I ignored this since I get a lot of emails from recruiters looking to fill engineering positions :-(
Then I got a follow up a month later that was commenting more on my design capability. I looked up their website and was blown away with the product demo, and I saw they were hiring Product Designers in NYC so I emailed back to arrange a phone interview.
The first disappointment was that although advertising NYC positions, it was explained they are looking for people to be based from Palo Alto office initially, before moving to a regional office.
Next were a bunch of questions that I think I might have been able to answer, but only on a whiteboard/pen paper not off the top of my head over the phone:
1. What is minimum number of guesses needed to find a number between 1 and 1,000 (when with each guess you're told if the target is higher or lower) (I guessed 10+1 #fail)

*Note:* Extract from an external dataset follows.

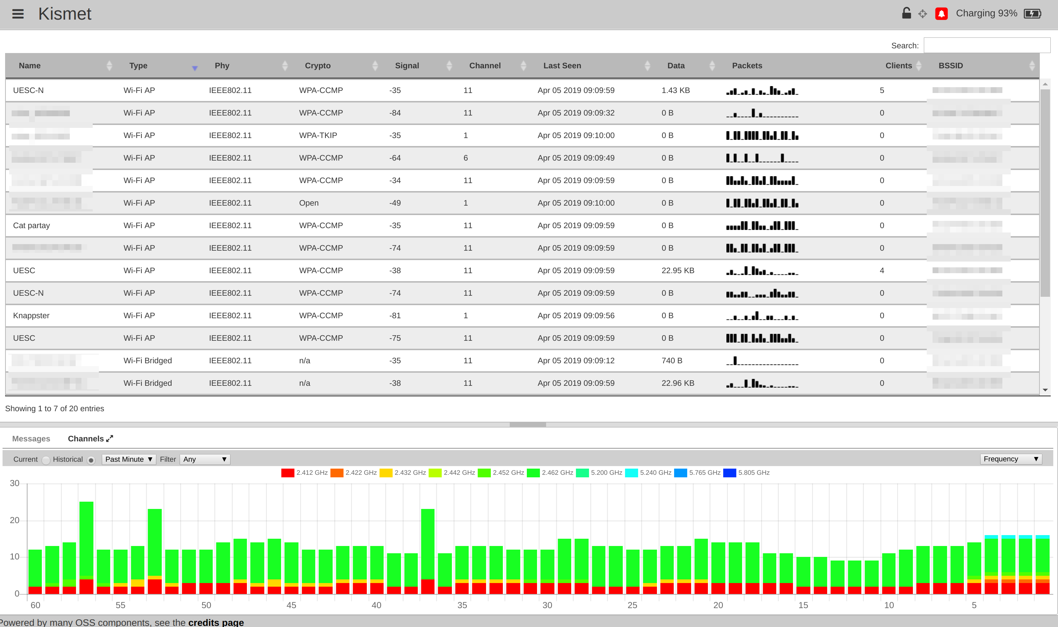Open the hamburger navigation menu
The width and height of the screenshot is (1058, 627).
pyautogui.click(x=18, y=14)
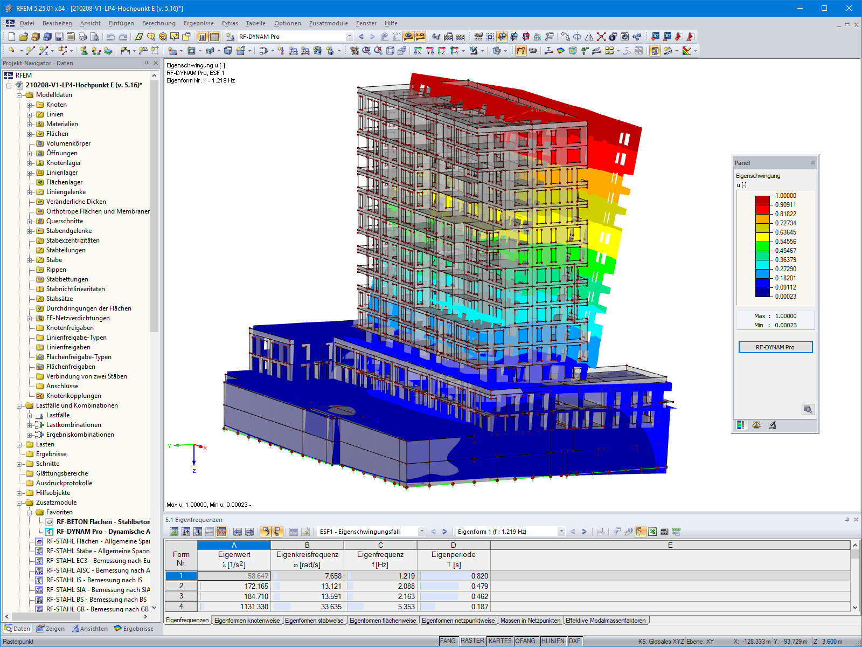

2. What is significance of 32^2 (I answered I have no idea, but guessed it was something to do with memory?)
3. What is a stack? (the only one I could answer confidently)
4. What is the optimal performance to expect from a hashing algorithm with no collisions?
(I said O-log-n with the disclaimer that I was just guessing and hadn't really thought about computation complexity for over a decade).
5. Describe how given two lists of random numbers how to most efficiently find a list of duplicates.
...at this point it sounded a bit like the recruiter was getting fed up with my guessing so I excused myself by saying I didn't think I had the skills they were looking for :-(
Overall the recruiter I spoke to was very nice, and prompt at arranging the interview (entire process from first contact to interview was less than 24hours) which I appreciate.
After the interview I jumped on Glassdoor to see if anyone else had posted a similar interview experience for a product design position, but they were quite different so it's possible that I wasn't being interviewed for a product design position at all, or possibly the internal expectation they have for product designer doesn't match what I'm familiar with.
I emailed back to clarify but haven't heard back!